Vocal Cues: Small adjustments can have a huge impact on how you’re perceived – especially when it comes to your voice. You can use vocal cues to your advantage – and prevent them from accidentally becoming a disadvantage. Pay attention to your inflection when you speak. Speaking with a downward projection, will help you portray confidence. Whereas if you find yourself using upward inflections, you could wind up detracting from your credibility.
Posture: Posture is one of the most important pillars for projecting confidence. To project confidence during a video call, you want to pay special attention to the way you sit. Your spine should be strong, your shoulders should be level and so should your head. Being literally “level-headed” will give you a strong leadership presence. It’s also important to look around at the people in your meeting and when you do this, your head should move independently on your shoulders so that you don’t appear stiff. Make sure that your nose and eyes align as you look around the room – it’s one of the key signals of leadership presence.
Framing: Framing is often overlooked on virtual calls but it’s a vital component in projecting a confident image and connecting with your audience. To frame yourself: Get yourself the right distance from your computer – not too close and not too far. Do everything you can do so that you’re taking up most of the width of your screen space and your audience has the best view of you possible. And most importantly, make sure your camera is as eye-level as possible so that you’re not looking up or down. Being eye-level with the people you’re talking to will help you connect them with them.
Hand Movement: Using your hands when speaking is almost always helpful (unless you’re giving a very formal type of communication, such as a eulogy or State of the Union address). This helps to create a relationship, establish a bond and add more interactivity to your message.
The best hand gesture is to reach out – as if you are literally handing people information. Reaching out is the most common hand gesture that people use when they’re speaking. Your body should be engaged and continually reaching out (this is useful even if people cannot see your hands).
Hand gestures also help to make your body language seem less stiff and also tricks you into having more vocal variety. It also helps to free up your brain processing skills so that you can give your best presentation.
Fighting Zoom Fatigue: If you’re experiencing “Zoom fatigue”, there can be several possible causes – each one with their own solution:
- Being constantly on view: When we feel like we’re being stared at, it feels like a threat – so having your video on all the time can be stressful. You can counteract this by turning your camera off for a bit if you’re in “listening mode”, such as on a large group meeting or webinar, and reserving your camera time for more interactive, small group meetings.
- Monotony: If your days are spent going from one Zoom call to another without changing your environment, you may be affected by the monotony.
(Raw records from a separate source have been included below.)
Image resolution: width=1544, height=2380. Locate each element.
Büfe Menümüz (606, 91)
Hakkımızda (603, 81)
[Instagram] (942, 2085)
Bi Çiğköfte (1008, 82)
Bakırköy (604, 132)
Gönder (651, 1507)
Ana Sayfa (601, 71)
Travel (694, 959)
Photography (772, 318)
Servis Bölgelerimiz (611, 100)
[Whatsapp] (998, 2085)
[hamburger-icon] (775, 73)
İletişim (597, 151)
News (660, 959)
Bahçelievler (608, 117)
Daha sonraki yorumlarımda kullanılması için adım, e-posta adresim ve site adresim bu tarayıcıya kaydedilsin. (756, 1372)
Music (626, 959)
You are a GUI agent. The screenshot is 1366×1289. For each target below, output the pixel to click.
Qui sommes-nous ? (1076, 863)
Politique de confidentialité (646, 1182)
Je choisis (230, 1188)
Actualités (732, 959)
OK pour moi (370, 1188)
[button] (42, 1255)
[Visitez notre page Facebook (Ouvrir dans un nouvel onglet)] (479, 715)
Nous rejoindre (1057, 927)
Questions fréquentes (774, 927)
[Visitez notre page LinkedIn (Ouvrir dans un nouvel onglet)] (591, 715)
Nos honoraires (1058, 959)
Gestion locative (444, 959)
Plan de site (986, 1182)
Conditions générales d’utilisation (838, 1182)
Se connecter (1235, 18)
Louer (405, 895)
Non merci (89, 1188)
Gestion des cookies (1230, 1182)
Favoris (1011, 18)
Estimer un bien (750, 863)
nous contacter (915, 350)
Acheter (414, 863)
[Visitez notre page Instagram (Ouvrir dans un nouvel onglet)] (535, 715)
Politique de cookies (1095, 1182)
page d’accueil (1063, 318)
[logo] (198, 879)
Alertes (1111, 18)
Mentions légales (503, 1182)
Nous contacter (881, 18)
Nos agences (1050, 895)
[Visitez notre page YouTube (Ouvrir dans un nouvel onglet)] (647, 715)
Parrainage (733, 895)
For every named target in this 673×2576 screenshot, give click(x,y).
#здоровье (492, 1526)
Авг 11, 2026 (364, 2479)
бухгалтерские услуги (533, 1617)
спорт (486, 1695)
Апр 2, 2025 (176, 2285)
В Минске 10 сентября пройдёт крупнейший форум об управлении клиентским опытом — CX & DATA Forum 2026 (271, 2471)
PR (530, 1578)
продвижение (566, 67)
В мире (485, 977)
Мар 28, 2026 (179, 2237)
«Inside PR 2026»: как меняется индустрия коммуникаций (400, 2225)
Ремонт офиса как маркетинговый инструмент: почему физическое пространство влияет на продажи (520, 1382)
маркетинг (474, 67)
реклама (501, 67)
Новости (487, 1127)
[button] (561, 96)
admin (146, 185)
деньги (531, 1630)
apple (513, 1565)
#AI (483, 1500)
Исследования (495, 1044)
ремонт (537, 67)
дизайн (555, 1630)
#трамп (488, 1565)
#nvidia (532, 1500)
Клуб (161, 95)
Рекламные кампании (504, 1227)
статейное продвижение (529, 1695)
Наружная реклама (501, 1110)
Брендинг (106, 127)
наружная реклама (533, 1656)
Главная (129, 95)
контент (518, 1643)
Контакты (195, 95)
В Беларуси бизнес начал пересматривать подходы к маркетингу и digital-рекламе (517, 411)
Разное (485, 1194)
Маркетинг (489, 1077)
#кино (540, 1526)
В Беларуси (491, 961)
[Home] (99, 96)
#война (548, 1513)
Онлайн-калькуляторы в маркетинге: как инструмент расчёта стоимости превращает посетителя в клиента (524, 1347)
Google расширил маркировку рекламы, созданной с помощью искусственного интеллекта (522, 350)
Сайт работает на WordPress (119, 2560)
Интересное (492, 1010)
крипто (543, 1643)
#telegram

Try to break up the monotony by switching up your environment. Try switching locations by bringing your laptop into another room or your yard. Even if that’s not possible, try to take a break of at least a few minutes in between meetings to spend some time outside or in another room.
- Lack of interactivity and validation: When you’re speaking on a Zoom meeting, it can sometimes feel like speaking into a void – you may not have feedback, such as nodding or laughter, to validate what you’re saying. This makes it difficult to gauge if your concepts are making an impact on the people you’re speaking to. If you’re in a meeting, try to be more intentional about giving feedback to people they speak – this will help them to feel validated and will help you be more active and engaged as well.
Virtual communication is here to stay and there are many reasons why you should take the time to master this medium. Trailblazers are the ones who differentiate themselves. Since many people are still getting used to this medium, mastering it will help you be ahead of the curve. The more comfortable you are in a medium, the more likely you are to come across as your authentic, confident self.